** STATED EXERCISE 1 **
Copy the passage of the blog post between "Wednesday, May 9, 2012" and "a moribund economy.", inclusive.

══ PAGE EXTRACT ══

Wednesday, May 9, 2012

A Note on "Job Creators"

Something I have said before in the pages of this blog: when economists talk about creating jobs we are talking about sustained economic activity that creates economic growth and related jobs.  We are not talking about, therefore, a three month job repaving a road.  What is confusing of course is that we also speak about fiscal stimulus getting the economy going and lowering the unemployment rate.  This is true, but the unemployment rate lowering is not, in general, from the people we employ to fix roads but from the new economic activity they ands the project generates which breathes some life into a moribund economy.

Which makes it all so frustrating when candidates for public office are asked about "job creation."  The right answer to this question is to talk about how much you have done to advance public education, how much you have assisted in creating a higher education system that is helping R&D, how much you have done to create the infrastructure (and not just roads and bridges) to support a modern economy that will grow and create jobs.  But the answers are inevitably along the lines of, "well I helped get money for the project to build X Y and Z and they hired 1,000 people to do it."  Which is all well and good but pretty much beside the point.

═══

** STATED EXERCISE 2 **
Render the lines of the listing between the line holding "Return to main conference page (384, 288)" and the end of the listing, inclusive, as a JSON list of strings with one string per line. Skip blank lines and leave out the pictures.

══ INFORMATION SUPPLIED ══

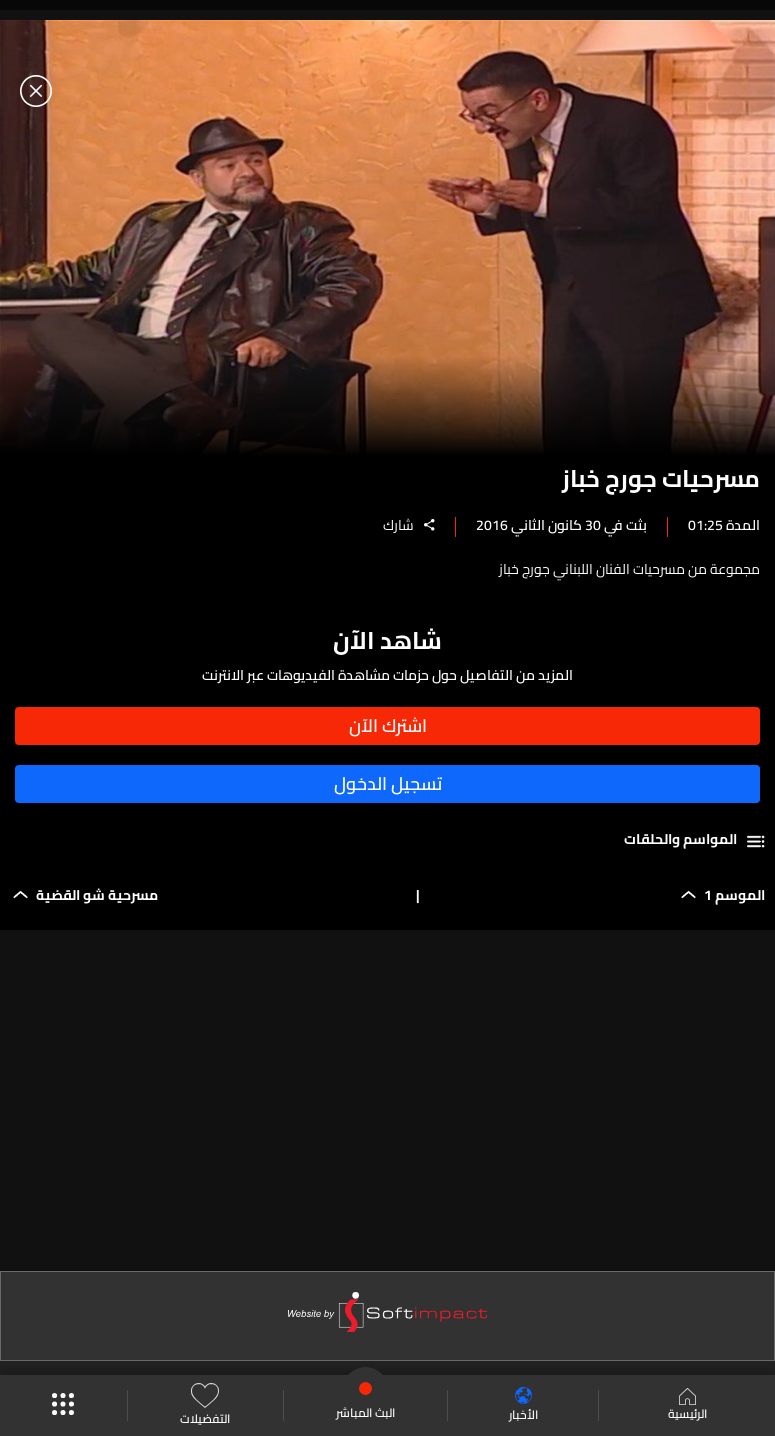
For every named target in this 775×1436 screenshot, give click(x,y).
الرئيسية (687, 1406)
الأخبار (523, 1405)
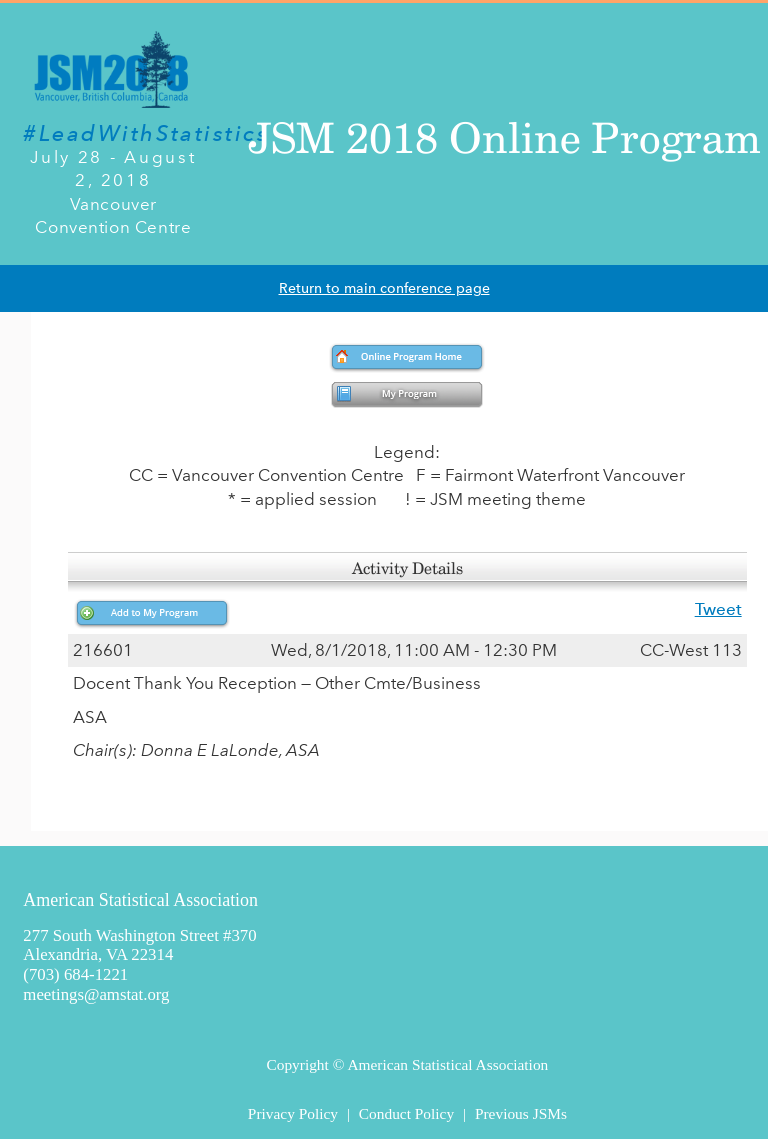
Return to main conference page (384, 288)
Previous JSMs (521, 1113)
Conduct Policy (406, 1113)
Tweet (718, 609)
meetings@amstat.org (96, 994)
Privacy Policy (293, 1113)
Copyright (297, 1064)
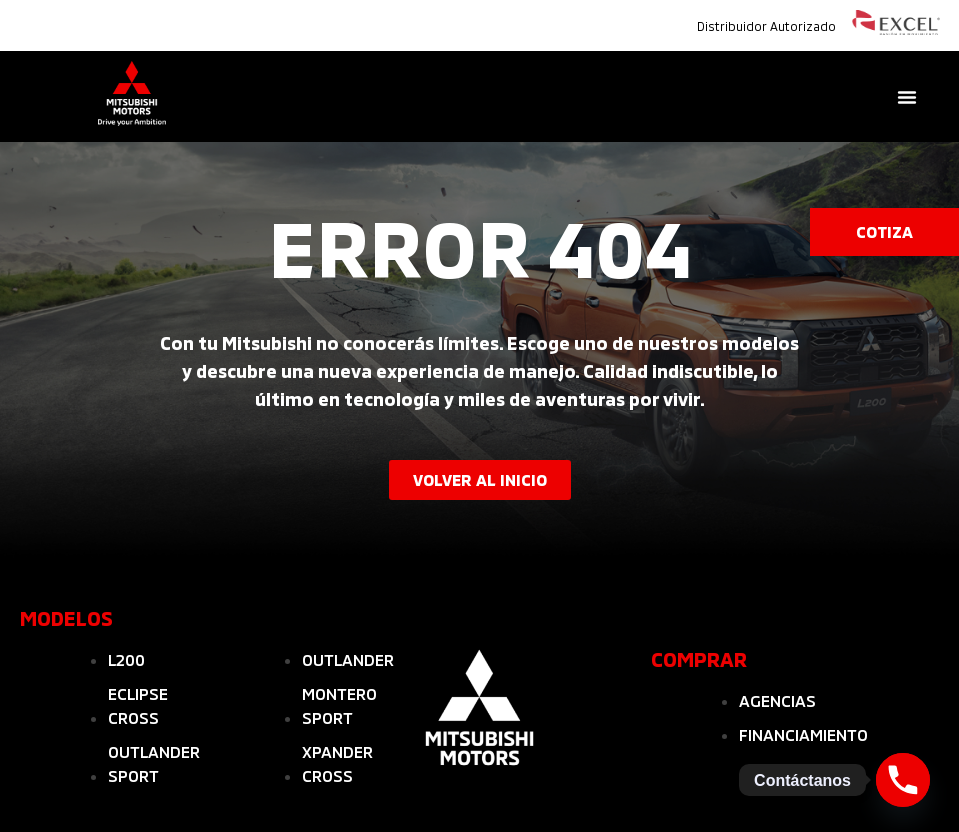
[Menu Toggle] (907, 97)
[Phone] (903, 780)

═══

** RESULT 1 **
Wednesday, May 9, 2012

A Note on "Job Creators"

Something I have said before in the pages of this blog: when economists talk about creating jobs we are talking about sustained economic activity that creates economic growth and related jobs.  We are not talking about, therefore, a three month job repaving a road.  What is confusing of course is that we also speak about fiscal stimulus getting the economy going and lowering the unemployment rate.  This is true, but the unemployment rate lowering is not, in general, from the people we employ to fix roads but from the new economic activity they ands the project generates which breathes some life into a moribund economy.

** RESULT 2 **
[
  "Return to main conference page (384, 288)",
  "Previous JSMs (521, 1113)",
  "Conduct Policy (406, 1113)",
  "Tweet (718, 609)",
  "meetings@amstat.org (96, 994)",
  "Privacy Policy (293, 1113)",
  "Copyright (297, 1064)",
  "[Menu Toggle] (907, 97)",
  "[Phone] (903, 780)"
]